His particular style is an amalgamation of so much more than that, and his orchestrations (as well as melodic and harmonic constructions) are very different from those of Korngold and Strauss!

Williams is probably the one composer who more than anyone else as been able to prove the possibiliy of a completely modern, yet completely traditionally based contemporary romantic musical language.

I beg to differ. Don't get me wrong, I LOVE Williams. BUT the harmonic language he uses is the epitome of 30s/40s style post romanticism.

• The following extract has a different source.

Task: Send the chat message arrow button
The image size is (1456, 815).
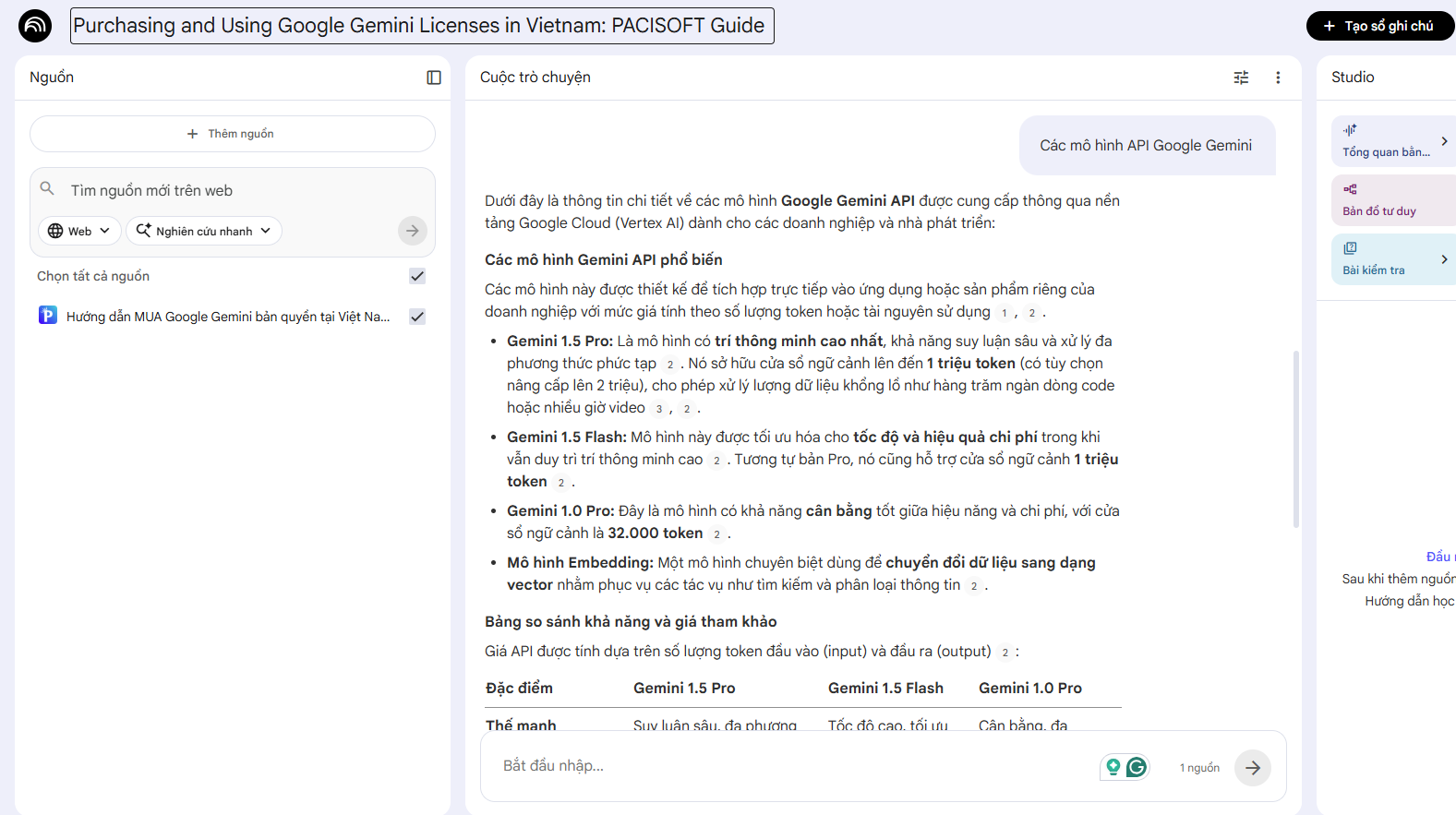Action: (1252, 768)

Name a single film score he has written (not counting the electro stuff in Sleepers/AI) that doesn't have it's harmonic/melodic roots in the 30s or 40s.

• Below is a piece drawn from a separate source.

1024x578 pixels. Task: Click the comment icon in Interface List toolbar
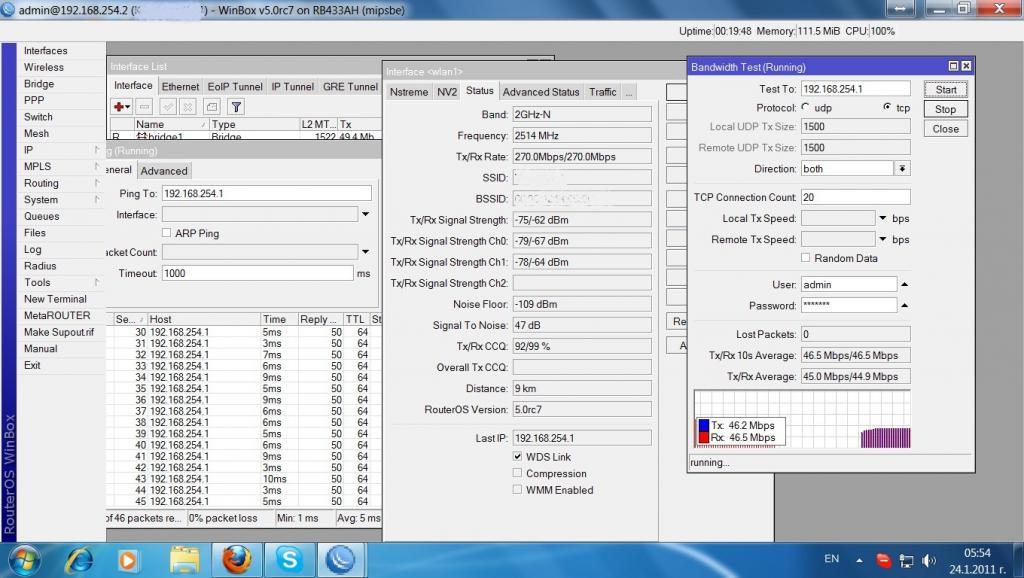[x=211, y=106]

Oh, I'm not saying it doesn't have roots in 30's/40's film music, which is to say that it has roots in a late romantic classical idiom, which is to say that it has roots in a Western classical tradition, but I'm simply saying that harmonically/melodically/texturally/formally, nothing of it could have been written in the 30's or 40's. For that, it includes and expands on so much more:

It's rather like the entire plethora of 20th century techniques (including more avantgarde type of writing) has been seen through a neo-romantic lens.

Williams' orchestrations belong to a late 20th century style that is distinctly American, and can be heard in the works of John Adams, John Corigliano, Richard Danielpour, etc., and which does come out of Bernstein (which is to say Mahler) (and certainly also the entire Hollywood tradition).

A feature of this style that is very different from, say Strauss/Korngold, is it's compactness, and also the way it uses doublings (and indeed the doublings themselves). This allows for a "brighter" and louder sound, where each component of a texture comes through very clearly.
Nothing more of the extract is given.